When we hosted the NFC Championship Game 8 years prior I distinctly remember every fan being in their seats before the Seahawks had even ended pregame warmups and this game was no different. The Seahawks huddled up before heading back to the locker room one last time and 68,000 fans hollered to ear-shattering levels while waving their towels. We were ready. The Seahawks went the extra mile to pump up the crowd. Before the Seahawks were introduced, they played the Derrick Coleman Duracell commercial on the video screens. Towards the end of the commercial Coleman, who narrates the commercial says “and now I’m here with the loudest fans in the NFL cheering me on… and I can hear them all.” The video got the fans even more crazed. To this day I have scoured YouTube and various video websites to try to find video of the Coleman commercial played before the game and I have not been successful. It is a moment that will be difficult for me to forget.

After the 49ers took the field the Seahawks were introduced and the starting defense got their chance to run out of the tunnel individually. Richard Sherman was the first member of the Legion of Boom to take the field and deafening roar of the crowd lasted through the introductions of Byron Maxwell, Kam Chancellor, and Earl Thomas. After Heart’s Ann Wilson performed the national anthem, owner Paul Allen raised the 12th Man flag just like he did before the ’05 NFC title game. The Seahawks were going to start the game with the ball.

**STATED EXERCISE**. Please reproduce the game account between "After the 49ers" and "with the ball.", inclusive, renaming "Legion of Boom" as "Seahawks secondary". These lines come from a separate source.

**Screenshot and document pointing data**.
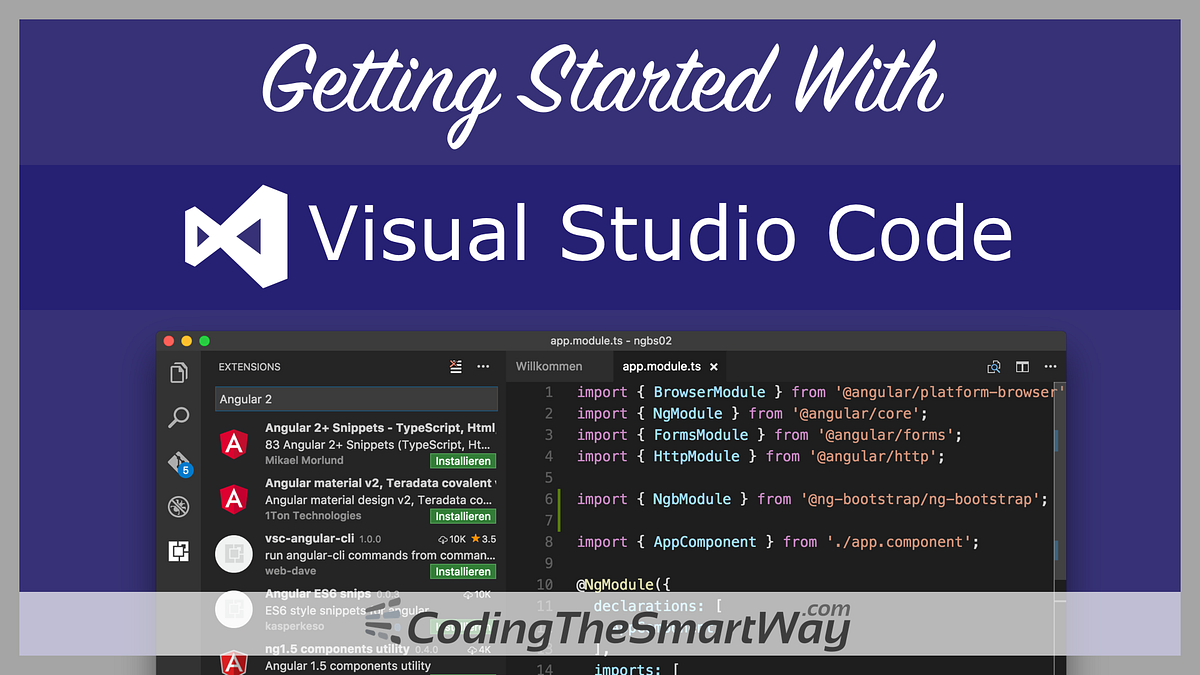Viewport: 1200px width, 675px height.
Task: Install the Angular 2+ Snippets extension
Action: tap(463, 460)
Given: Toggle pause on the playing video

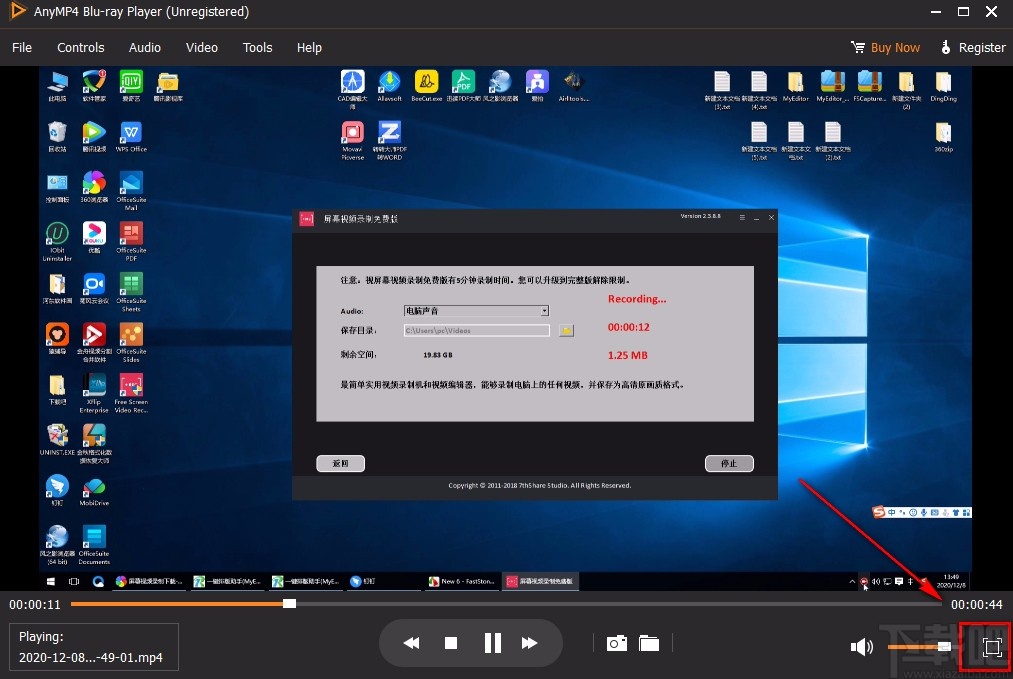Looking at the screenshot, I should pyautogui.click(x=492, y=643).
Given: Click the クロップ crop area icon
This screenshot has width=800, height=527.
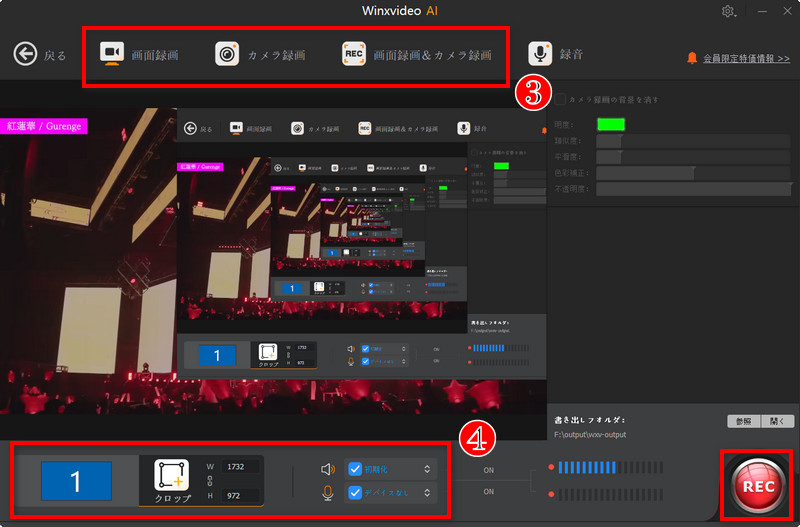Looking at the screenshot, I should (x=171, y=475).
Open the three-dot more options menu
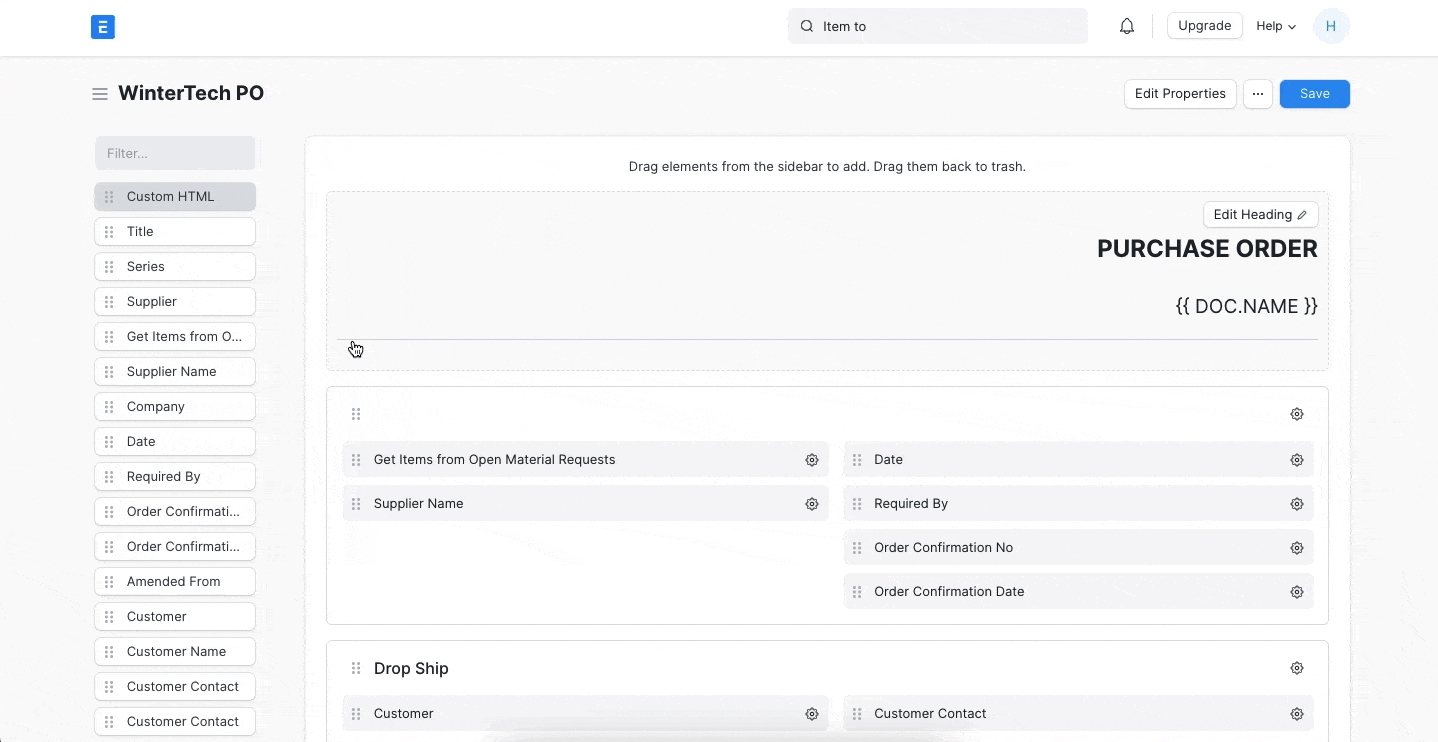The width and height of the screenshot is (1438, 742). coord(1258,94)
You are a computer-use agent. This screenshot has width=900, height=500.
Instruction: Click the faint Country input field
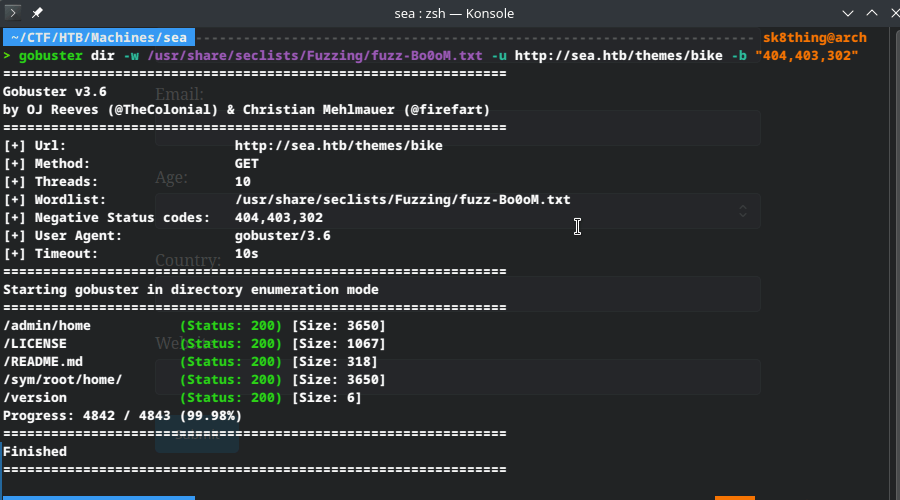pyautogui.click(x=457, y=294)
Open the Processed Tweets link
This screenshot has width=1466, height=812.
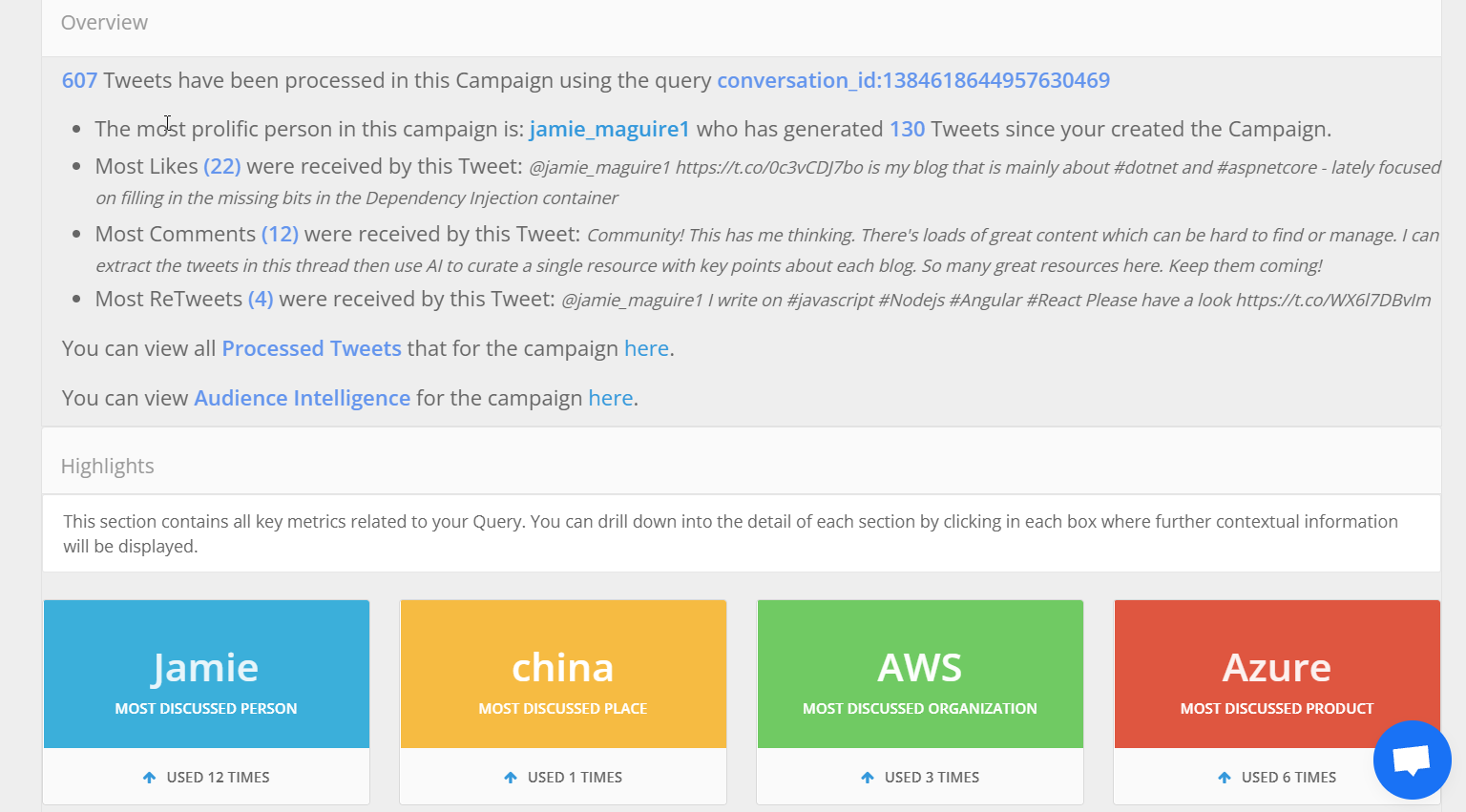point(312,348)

**WRITTEN RESPONSE**.
After the 49ers took the field the Seahawks were introduced and the starting defense got their chance to run out of the tunnel individually. Richard Sherman was the first member of the Seahawks secondary to take the field and deafening roar of the crowd lasted through the introductions of Byron Maxwell, Kam Chancellor, and Earl Thomas. After Heart’s Ann Wilson performed the national anthem, owner Paul Allen raised the 12th Man flag just like he did before the ’05 NFC title game. The Seahawks were going to start the game with the ball.